While nearly $600 billion is reportedly lost yearly due to employee turnover, firms that boast high levels of psychological safety – the belief that one can speak up with ideas, questions, concerns and mistakes without fear of punishment or humiliation – enjoy 27% reduction in turnover, 76% more employee engagement, and 50% greater productivity. The psychological safety that employees in such firms experience leads them to collaborate more with others, learn faster, have greater skills preparedness, and also be more likely to apply these skills on the job.

Source: Gartner

With the benefits of increased levels of psychological safety well documented, it makes sense to adopt strategies that boost psychological safety within your team, learning from firms and teams that have gotten it right.

Lessons from Google: How team managers can lead the way

In the 2010s, Google’s people operations team on Project Aristotle, a quest to understand the dynamics of high performance teams, found out that individuals on teams with higher psychological safety are less likely to leave Google, more likely to harness the power of diverse ideas from their teammates, bring in more revenue, and be rated as effective twice as often by executives. This pioneering work from Google included several tested strategies for managers to raise psychological safety within their teams.

They recommend firstly demonstrating engagement and understanding to communicate to your team that they are truly being heard without judgment. Simple actions like closing your laptop during meetings, maintaining eye contact while speaking, responding verbally and with your body language to show engagement, asking questions that help you learn more, recapping discussions to ensure alignment, avoiding placing blame and focusing on solutions, are all vital to fostering psychological safety within your team.

They also suggest ways to be more inclusive in inter-personal settings and decision making. One of the most key suggestions, especially as we work with diverse, dispersed teams in hybrid work settings, is to share information about your personal work style or boundaries and encourage your team members to do the same.

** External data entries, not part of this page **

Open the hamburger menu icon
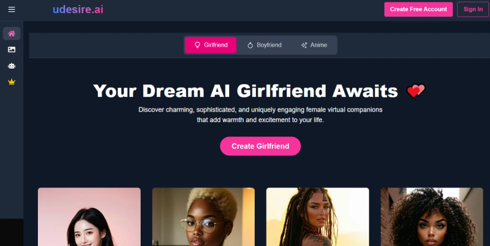 tap(12, 9)
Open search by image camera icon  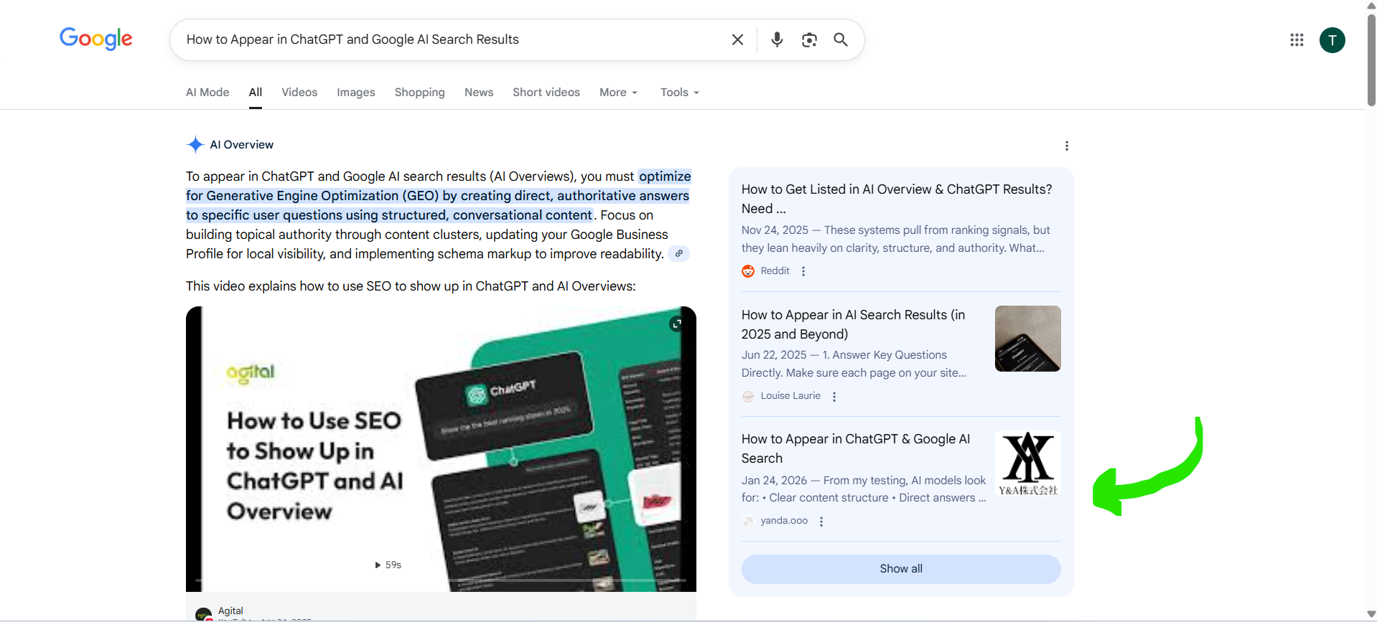click(809, 39)
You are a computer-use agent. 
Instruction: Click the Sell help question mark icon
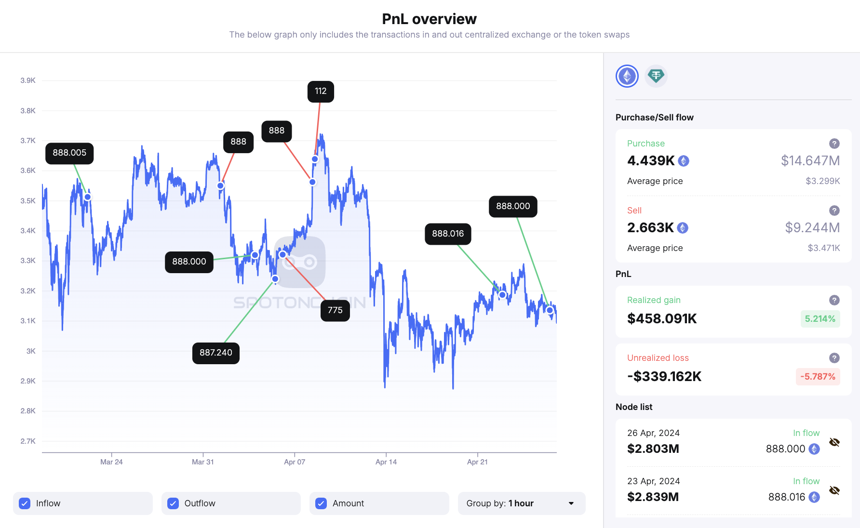[834, 211]
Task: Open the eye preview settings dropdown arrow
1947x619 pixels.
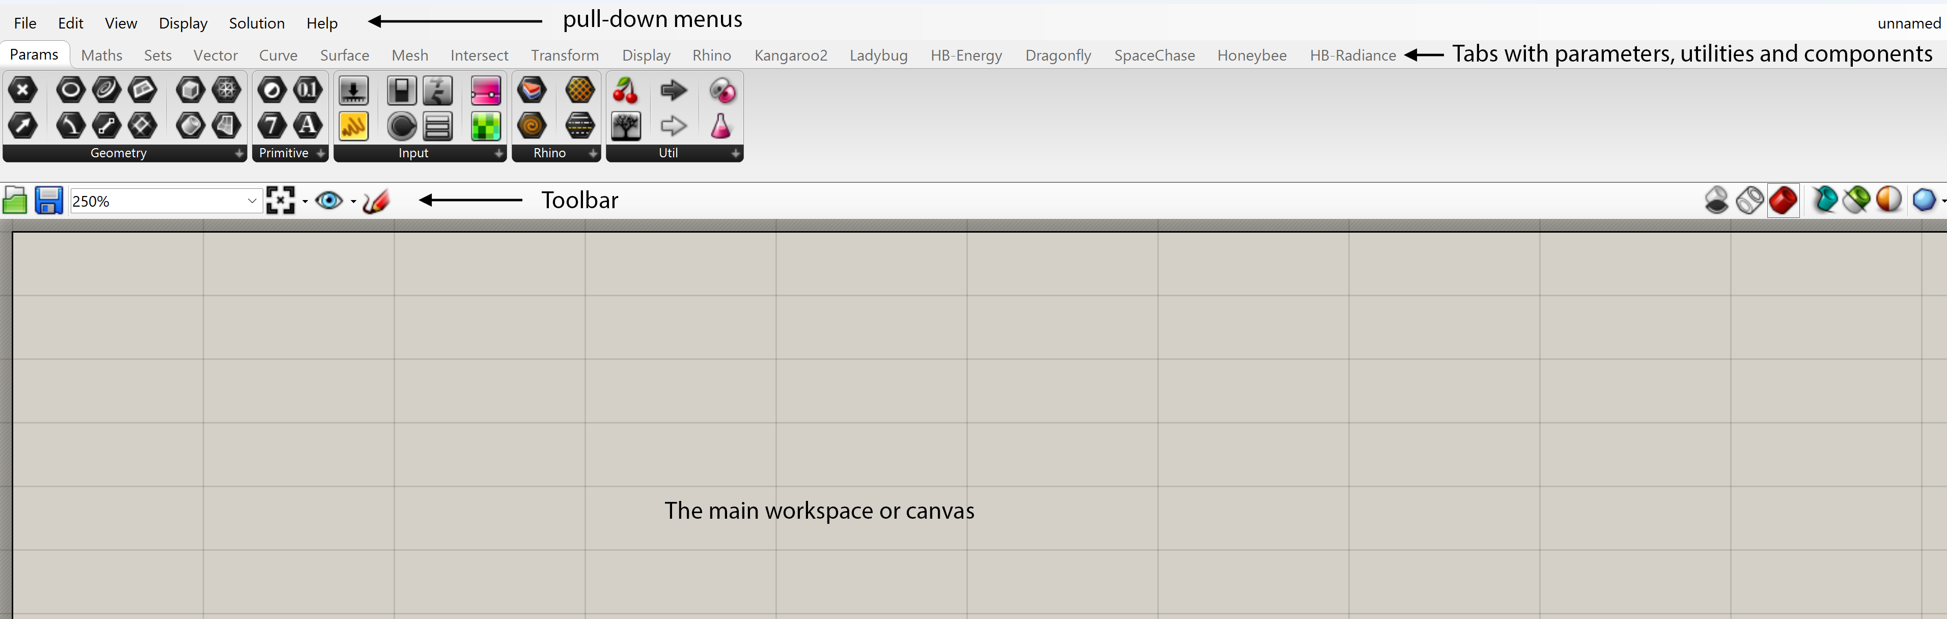Action: pos(353,201)
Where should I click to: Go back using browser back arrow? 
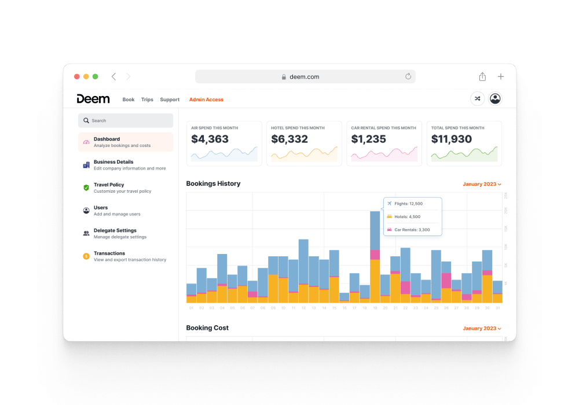pos(113,76)
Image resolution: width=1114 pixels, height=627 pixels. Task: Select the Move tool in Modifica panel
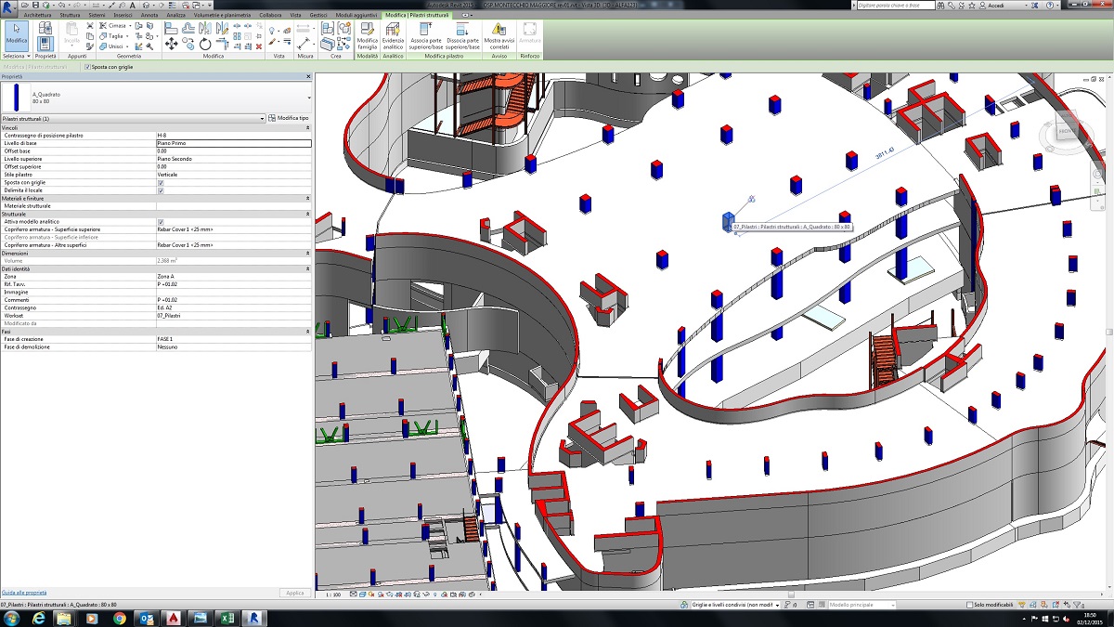(x=172, y=44)
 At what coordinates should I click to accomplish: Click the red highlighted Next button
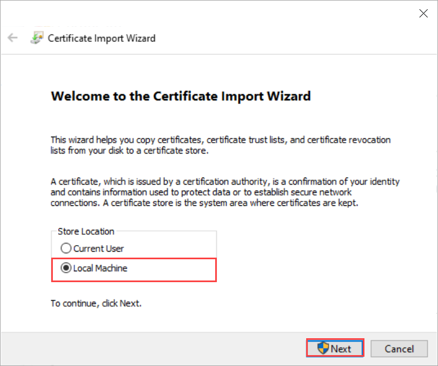pyautogui.click(x=334, y=349)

When it comes to decision making, take into account all inputs and suggestions before coming to a decision, explain the rationale behind decisions, and acknowledge contributions and inputs, even if you could not fully incorporate them.

Lessons from Microsoft: How teams can rally round to build psychological safety

With the aim of building Microsoft Teams in a manner that enhances the way people work, the organization worked with IDEO to talk to experts and successful teams ranging from fishmongers to search-and-rescue workers to consultants to see what lessons they could glean.

One of the biggest lessons from them was understanding that everyone does not have to agree to be on the same page. However, getting all opinions and ideas together and having a process in place to solve tensions when they arise helps teams to progress without eroding cohesion. By focusing on aligning rather than conforming, teams can support individuality and unique points of view and also settle on the right action required to move ahead as a group.

Their biggest tip for fostering trust and vulnerability was to ensure that everyone helps one another be open, without feeling exposed. The advice is simple: Share what you are comfortable sharing, and not necessarily every detail of your life. Also, acknowledge that these boundaries look different for different people. And most importantly, this does not happen overnight; instead, it takes gradual, frequent communication and deliberate efforts.

Lessons from Great Place to Work®: How leaders across the board can pivot towards psychological safety

As a firm focused on supporting employee-friendly organizations, Great Place to Work® has seen employees report on the effects of psychologically unsafe workplace dynamics. It has also worked with many firms to help them incorporate more positive workplace practices into their organizational culture.

Julian Lute, strategic advisor at Great Place to Work®, points out that sharing what you know and more importantly, what you don’t know, is vital to fostering greater trust and open communication within the team and the organization. Another vital tip is to consistently review your report’s workplace experience and examine whether it is truly fair and just, particularly with respect to pathways to promotion and compensation. He also warns against developing unrealistic expectations pertaining to workloads and availability.

Modeling openness and inclusion while being respectful of every individual’s boundaries (and the team’s own collectively set boundaries) is ultimately the common thread underlying all the advice from these organizations. The result can be a fearless team that tests boundaries – of innovation, experimentation, and curiosity – to deliver high performance at no cost to personal integrity and psychological safety.